:: Records provided
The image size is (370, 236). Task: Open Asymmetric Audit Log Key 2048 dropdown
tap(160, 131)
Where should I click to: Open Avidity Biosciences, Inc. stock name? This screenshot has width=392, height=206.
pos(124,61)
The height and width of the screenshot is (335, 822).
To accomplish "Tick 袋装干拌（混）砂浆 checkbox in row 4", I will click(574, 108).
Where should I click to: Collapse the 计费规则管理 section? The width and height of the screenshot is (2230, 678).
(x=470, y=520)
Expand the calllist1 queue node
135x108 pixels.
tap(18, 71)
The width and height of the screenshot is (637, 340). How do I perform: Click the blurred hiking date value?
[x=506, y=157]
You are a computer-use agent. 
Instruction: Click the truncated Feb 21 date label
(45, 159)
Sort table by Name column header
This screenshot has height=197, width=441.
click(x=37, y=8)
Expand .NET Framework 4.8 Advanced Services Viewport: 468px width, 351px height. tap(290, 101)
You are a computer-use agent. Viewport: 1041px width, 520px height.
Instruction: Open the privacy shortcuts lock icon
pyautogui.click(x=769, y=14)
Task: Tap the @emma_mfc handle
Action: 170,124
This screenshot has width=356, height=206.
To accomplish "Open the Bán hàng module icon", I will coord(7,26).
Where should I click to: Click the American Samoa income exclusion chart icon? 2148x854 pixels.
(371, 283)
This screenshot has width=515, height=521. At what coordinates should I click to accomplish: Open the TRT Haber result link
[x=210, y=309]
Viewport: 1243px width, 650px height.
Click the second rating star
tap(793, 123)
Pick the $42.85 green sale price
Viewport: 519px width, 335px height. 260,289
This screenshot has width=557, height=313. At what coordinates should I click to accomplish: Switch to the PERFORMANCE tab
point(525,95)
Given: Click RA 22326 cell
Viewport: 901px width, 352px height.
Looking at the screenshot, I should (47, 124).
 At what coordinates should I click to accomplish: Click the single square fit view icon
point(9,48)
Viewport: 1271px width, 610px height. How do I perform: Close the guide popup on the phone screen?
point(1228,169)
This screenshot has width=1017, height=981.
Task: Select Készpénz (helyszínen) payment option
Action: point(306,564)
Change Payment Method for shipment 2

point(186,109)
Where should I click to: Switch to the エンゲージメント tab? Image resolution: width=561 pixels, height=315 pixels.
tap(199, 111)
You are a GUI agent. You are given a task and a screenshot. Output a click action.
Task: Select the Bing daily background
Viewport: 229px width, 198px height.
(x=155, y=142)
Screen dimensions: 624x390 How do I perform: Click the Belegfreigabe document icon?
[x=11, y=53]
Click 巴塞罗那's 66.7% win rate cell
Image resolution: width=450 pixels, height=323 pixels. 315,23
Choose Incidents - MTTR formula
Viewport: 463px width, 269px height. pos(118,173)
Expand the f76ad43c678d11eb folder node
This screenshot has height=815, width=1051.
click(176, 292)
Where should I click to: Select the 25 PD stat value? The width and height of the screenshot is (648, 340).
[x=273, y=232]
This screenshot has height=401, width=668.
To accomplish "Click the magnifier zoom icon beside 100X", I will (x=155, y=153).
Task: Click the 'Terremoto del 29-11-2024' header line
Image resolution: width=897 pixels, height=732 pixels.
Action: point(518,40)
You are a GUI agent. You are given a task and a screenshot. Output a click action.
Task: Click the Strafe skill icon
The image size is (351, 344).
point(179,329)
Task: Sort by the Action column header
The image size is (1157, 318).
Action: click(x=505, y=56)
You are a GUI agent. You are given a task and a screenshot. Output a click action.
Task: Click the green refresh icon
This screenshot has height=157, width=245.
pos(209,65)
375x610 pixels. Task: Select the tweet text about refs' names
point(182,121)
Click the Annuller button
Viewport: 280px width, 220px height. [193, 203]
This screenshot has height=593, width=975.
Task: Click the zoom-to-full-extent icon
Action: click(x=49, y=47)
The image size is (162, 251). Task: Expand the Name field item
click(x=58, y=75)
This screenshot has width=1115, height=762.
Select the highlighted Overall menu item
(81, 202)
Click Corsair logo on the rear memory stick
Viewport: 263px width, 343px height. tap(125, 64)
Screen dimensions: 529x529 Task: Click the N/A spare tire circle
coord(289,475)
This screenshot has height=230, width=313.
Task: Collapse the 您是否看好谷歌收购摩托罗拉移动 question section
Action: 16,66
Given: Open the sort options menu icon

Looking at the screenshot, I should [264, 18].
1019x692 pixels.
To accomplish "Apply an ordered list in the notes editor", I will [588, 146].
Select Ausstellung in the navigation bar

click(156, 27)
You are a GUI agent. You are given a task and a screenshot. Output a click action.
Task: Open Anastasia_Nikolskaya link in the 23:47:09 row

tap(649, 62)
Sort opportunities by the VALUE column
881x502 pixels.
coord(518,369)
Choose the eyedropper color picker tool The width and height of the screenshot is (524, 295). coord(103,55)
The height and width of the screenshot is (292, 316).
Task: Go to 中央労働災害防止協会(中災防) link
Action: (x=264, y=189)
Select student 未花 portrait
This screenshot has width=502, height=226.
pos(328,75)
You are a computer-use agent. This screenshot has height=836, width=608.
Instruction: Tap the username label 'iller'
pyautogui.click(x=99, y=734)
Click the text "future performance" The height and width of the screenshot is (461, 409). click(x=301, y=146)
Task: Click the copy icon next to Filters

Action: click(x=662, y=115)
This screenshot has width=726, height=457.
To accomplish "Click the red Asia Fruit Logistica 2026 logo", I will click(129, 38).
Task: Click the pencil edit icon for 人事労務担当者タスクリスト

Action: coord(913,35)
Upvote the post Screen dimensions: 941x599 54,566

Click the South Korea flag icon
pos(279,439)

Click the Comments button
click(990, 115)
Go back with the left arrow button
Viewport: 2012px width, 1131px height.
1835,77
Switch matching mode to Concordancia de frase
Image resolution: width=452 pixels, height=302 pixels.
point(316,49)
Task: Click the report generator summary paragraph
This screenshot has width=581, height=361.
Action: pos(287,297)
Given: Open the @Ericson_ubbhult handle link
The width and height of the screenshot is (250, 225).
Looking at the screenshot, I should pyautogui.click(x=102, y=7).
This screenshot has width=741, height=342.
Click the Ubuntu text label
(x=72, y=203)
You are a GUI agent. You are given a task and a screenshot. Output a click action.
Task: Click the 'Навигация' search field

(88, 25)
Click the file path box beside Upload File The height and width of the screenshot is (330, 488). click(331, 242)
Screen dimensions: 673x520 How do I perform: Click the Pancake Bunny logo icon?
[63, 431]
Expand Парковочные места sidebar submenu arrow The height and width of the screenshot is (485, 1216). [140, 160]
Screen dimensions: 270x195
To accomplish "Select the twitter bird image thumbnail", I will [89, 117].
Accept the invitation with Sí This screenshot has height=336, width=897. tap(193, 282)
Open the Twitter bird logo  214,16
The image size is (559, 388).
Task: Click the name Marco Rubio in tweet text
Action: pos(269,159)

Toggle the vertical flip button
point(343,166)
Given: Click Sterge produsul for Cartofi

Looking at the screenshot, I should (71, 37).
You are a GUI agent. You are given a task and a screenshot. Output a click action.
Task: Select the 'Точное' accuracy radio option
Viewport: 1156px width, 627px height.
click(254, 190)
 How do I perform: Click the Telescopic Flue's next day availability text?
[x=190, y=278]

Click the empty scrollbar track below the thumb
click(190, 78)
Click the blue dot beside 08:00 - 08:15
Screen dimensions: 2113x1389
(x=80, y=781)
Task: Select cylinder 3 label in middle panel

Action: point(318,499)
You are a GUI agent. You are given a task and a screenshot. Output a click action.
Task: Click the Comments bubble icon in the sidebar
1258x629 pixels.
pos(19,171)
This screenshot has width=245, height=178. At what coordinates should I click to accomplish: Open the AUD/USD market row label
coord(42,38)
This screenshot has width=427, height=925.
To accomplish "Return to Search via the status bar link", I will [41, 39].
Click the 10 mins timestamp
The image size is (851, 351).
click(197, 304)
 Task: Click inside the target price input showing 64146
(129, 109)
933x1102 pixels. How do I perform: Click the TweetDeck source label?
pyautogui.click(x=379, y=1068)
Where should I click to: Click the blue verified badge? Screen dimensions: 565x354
::::
Task prompt ▸
Please return only the lines above, starting at the line that has "This screenshot has height=401, width=668." and ending at the line that has "Task: Sort by the Action column header", keeping both and leaving each one unchanged.

Answer to the problem ▸
This screenshot has height=401, width=668.
To accomplish "Click the magnifier zoom icon beside 100X", I will (x=155, y=153).
Task: Click the 'Terremoto del 29-11-2024' header line
Image resolution: width=897 pixels, height=732 pixels.
Action: point(518,40)
You are a GUI agent. You are given a task and a screenshot. Output a click action.
Task: Click the Strafe skill icon
The image size is (351, 344).
point(179,329)
Task: Sort by the Action column header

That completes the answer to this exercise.